4. When the parties to the later treaty do not include all the parties to the earlier one:
(a) as between States parties to both treaties the same rule applies as in paragraph 3;
Paragraph 5 reads in part:
5. Paragraph 4 is without prejudice to article 41 [which is about the amendment of treaties] … .
[50] Those provisions are designed for treaties that create bilateral rights and obligations. They do not easily apply to the present situation where the obligations of article 33 are in substance unilateral as well as being owed erga omnes (to all the other parties collectively). More significantly in the present context, the provisions do not, contrary to the submissions, regulate the amendment of treaties. That is a matter dealt with in articles 39-41 which are not applicable in the present case. Rather, as the heading to article 30 shows, its provisions concern the application of successive treaties relating to the same subject matter. That is to say, article 33.2 of the 1951 Convention has not itself been amended by the later ICCPR and Torture Convention. Rather, they have to be applied in a successive way. And there is the further consideration that it is only article 33.2 of the 1951 Convention that is incorporated into New Zealand law by Part 4A of the Immigration Act. As already indicated, we later consider the ways in which those additional treaty provisions are implemented in New Zealand law.
Or voided in part by a peremptory norm?
[51] A final argument goes a step beyond the amendment contention. It is that the prohibition on refoulement to torture has the status of a peremptory norm or ius cogens with the consequence that article 33.2 would now be void to the extent that it allows for that: see article 64 of the Vienna Convention. While there is overwhelming support for the proposition that the prohibition on torture itself is ius cogens, there is no support in the state practice, judicial decisions or commentaries to which we were referred for the proposition that the prohibition on refoulement to torture has that status. So far as state practice and the commentators are concerned the position appears clearly in the legislation mentioned earlier and the papers prepared for, and the statements emerging from, the 2001 UNHCR consultation. They set out the absolute propositions about torture and arbitrary death distinctly from the requirements of article 33: the obligations are successive, not merged.
Conclusion
[52] We accordingly conclude that those applying article 33.2 under Part 4A of the Immigration Act are to apply it in its own terms. In particular, to come within article 33.2, the person in question must be thought on reasonable grounds to pose a serious threat to the security of New Zealand; the threat must be based on objectively reasonable grounds and the threatened harm must be substantial.

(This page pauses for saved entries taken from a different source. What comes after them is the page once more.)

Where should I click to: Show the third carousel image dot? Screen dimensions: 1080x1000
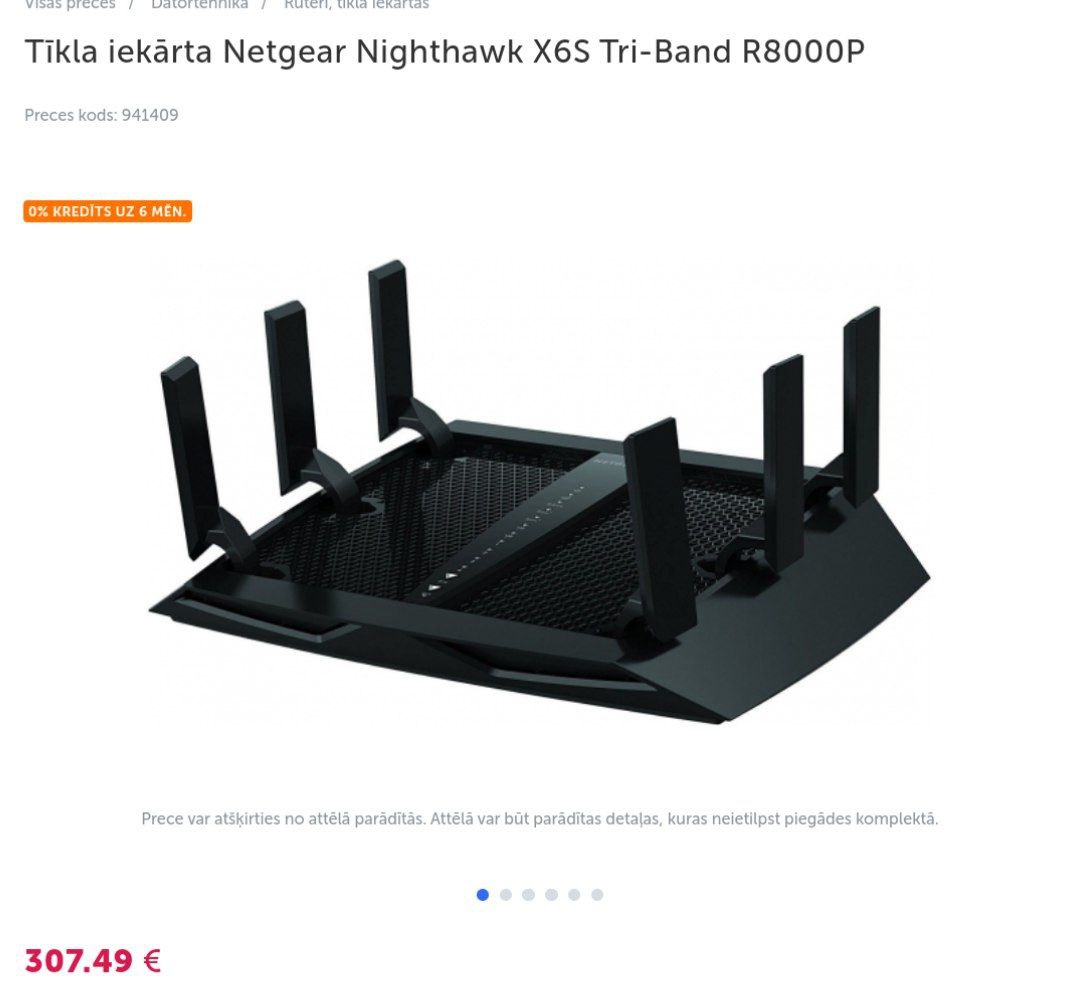coord(528,895)
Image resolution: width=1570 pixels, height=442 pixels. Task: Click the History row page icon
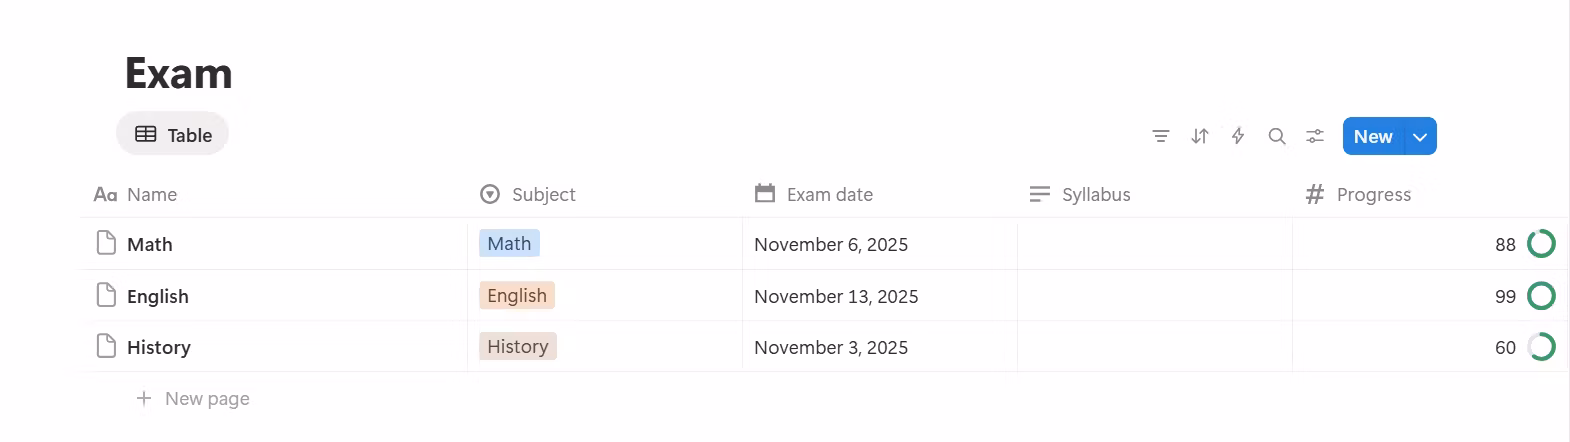coord(106,346)
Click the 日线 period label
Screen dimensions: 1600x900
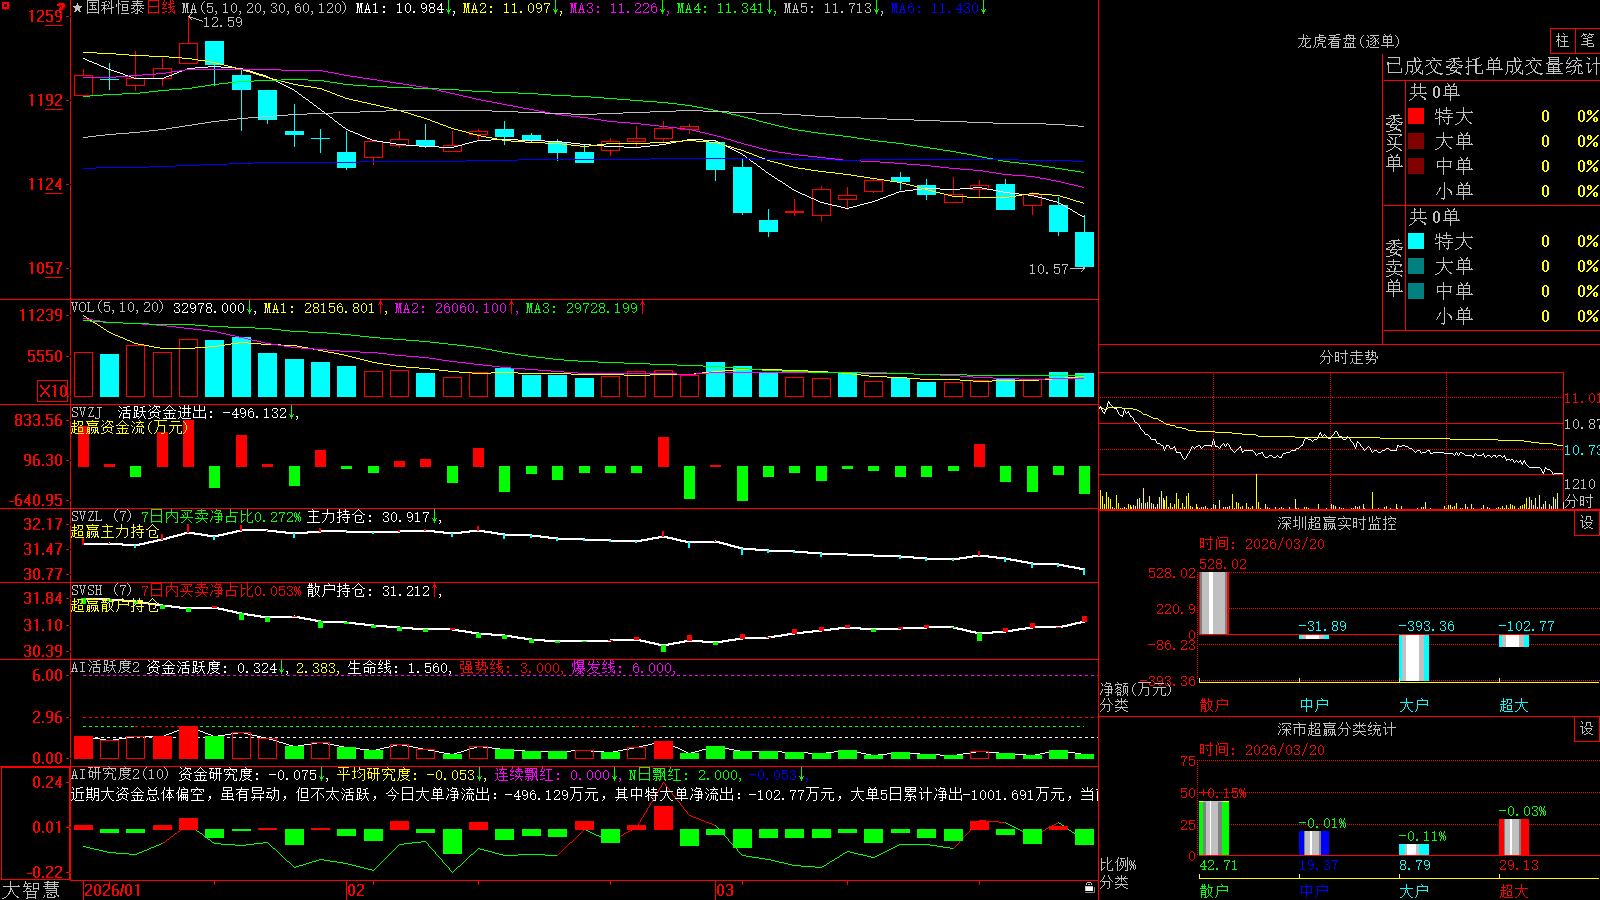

2 The scope of the functions under Part 4A and their allocation between the Director, the Inspector-General and the Minister
[53] The Attorney-General contends that the Director is concerned under Part 4A only with national security considerations, including in this particular case whether the test in article 33.2 is met. The factors to be considered by the Inspector-General of Intelligence and Security are the same : that officer’s role is a specific and limited one and does not extend to questions about the consequences for the individual of removal or deportation. Rather, it is the Minister of Immigration who is concerned with those matters, including any relevant international human rights obligations protecting Mr Zaoui.
[54] Mr Harrison, for Mr Zaoui, submits to the contrary that the Inspector- General, in exercise of his functions under Part 4A, is obliged to determine the potential adverse consequence for the individual; those consequences are then to be weighed against the claimed danger to the security of New Zealand. On this view, while the Crown rightly accepts that it must give effect to Mr Zaoui’s rights under the Bill of Rights and related provisions of international law, it wrongly seeks to pigeonhole them to the Minister at a stage after the security risk certificate has been confirmed.
[55] These contentions require us to give close attention to the provisions of the relevant legislation, their purpose and the wider context in which they are to be read.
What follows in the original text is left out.